● **Required task 1**
Answer these questions about the Blue Coat text below:
(a) What share of its staff does Blue Coat Systems plan to cut?
(b) How much cash will Blue Coat pay for S7 Software Solutions?
(c) By what percentage has Blue Coat's stock risen?

● **Text section**
========================================
Here is an example of some news with a technology company we have owned in the past - Blue Cost Systems (BCSI). As I wrote Thursday morning (and many times before) this increasingly flat world is great for capital, not so fun for labor. Especially labor in high cost countries...(we can argue its a net positive for labor in low cost countries). Speculators are correctly driving up the stock of Blue Coat (+14%) as "costs are lowered" - sort of ironic because what is good for this company, if extrapolated over countless examples the past 2 decades and many more in the future, is harmful to the domestic society as a whole.
- Blue Coat Systems (BCSI) Thursday morning said it will cut about 10% of its staff under a new restructuring plan. The company currently has a little under 1,500 employees.
- The company also said it will acquire S7 Software Solutions, a software R&D firm based in Bangalore, India, for about $5.25 million in cash. Blue Coat said it will shift some engineering positions from Sunnyvale (which is where the company is based and Austin, Texas to Bangalore and other locations. It is closing offices in Riga, Latvia; South Plainfield, New Jersey; and Zoetermeer, the Netherland. (sorry good people of Latvia - looks like even you are too expensive to pay)
========================================
● **Required task 2**
Please copy the rows below word for word. Begin at the row that contains "Privacy Policy (69, 1876)" and stop after the last row.
========================================
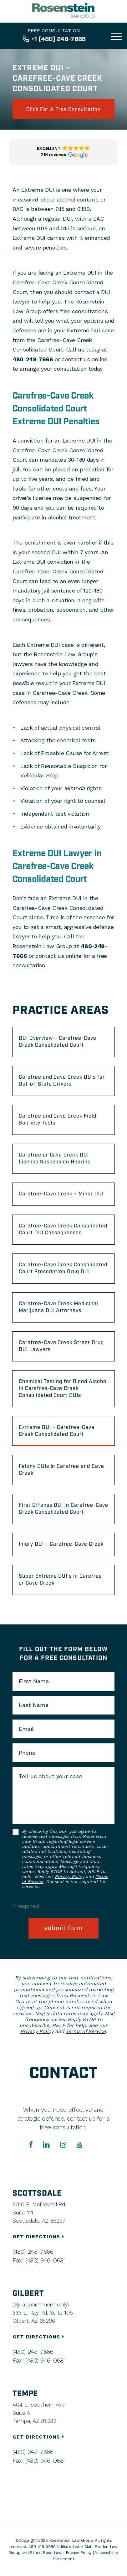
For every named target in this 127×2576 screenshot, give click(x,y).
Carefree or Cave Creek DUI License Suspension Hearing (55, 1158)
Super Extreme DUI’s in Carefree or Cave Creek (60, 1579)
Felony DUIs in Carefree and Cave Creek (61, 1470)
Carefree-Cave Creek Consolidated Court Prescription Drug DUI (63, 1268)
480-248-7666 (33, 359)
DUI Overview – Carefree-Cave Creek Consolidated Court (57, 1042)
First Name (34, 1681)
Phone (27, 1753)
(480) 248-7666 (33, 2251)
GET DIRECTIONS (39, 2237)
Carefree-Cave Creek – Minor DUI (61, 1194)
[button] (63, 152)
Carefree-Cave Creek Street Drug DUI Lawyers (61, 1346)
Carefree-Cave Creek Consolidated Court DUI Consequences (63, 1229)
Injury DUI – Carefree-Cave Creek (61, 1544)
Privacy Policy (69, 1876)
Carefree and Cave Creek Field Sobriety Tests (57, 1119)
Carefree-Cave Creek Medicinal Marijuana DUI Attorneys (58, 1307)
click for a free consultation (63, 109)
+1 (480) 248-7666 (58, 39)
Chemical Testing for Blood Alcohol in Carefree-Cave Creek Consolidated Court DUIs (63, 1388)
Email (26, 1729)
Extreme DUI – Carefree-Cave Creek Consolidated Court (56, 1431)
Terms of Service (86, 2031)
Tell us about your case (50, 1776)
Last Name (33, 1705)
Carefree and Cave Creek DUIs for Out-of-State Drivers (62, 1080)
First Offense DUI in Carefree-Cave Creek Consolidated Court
========================================
● **Complete output 1**
(a) About 10%
(b) About $5.25 million
(c) 14%

● **Complete output 2**
Privacy Policy (69, 1876)
Carefree and Cave Creek Field Sobriety Tests (57, 1119)
Carefree-Cave Creek Medicinal Marijuana DUI Attorneys (58, 1307)
click for a free consultation (63, 109)
+1 (480) 248-7666 (58, 39)
Chemical Testing for Blood Alcohol in Carefree-Cave Creek Consolidated Court DUIs (63, 1388)
Email (26, 1729)
Extreme DUI – Carefree-Cave Creek Consolidated Court (56, 1431)
Terms of Service (86, 2031)
Tell us about your case (50, 1776)
Last Name (33, 1705)
Carefree and Cave Creek DUIs for Out-of-State Drivers (62, 1080)
First Offense DUI in Carefree-Cave Creek Consolidated Court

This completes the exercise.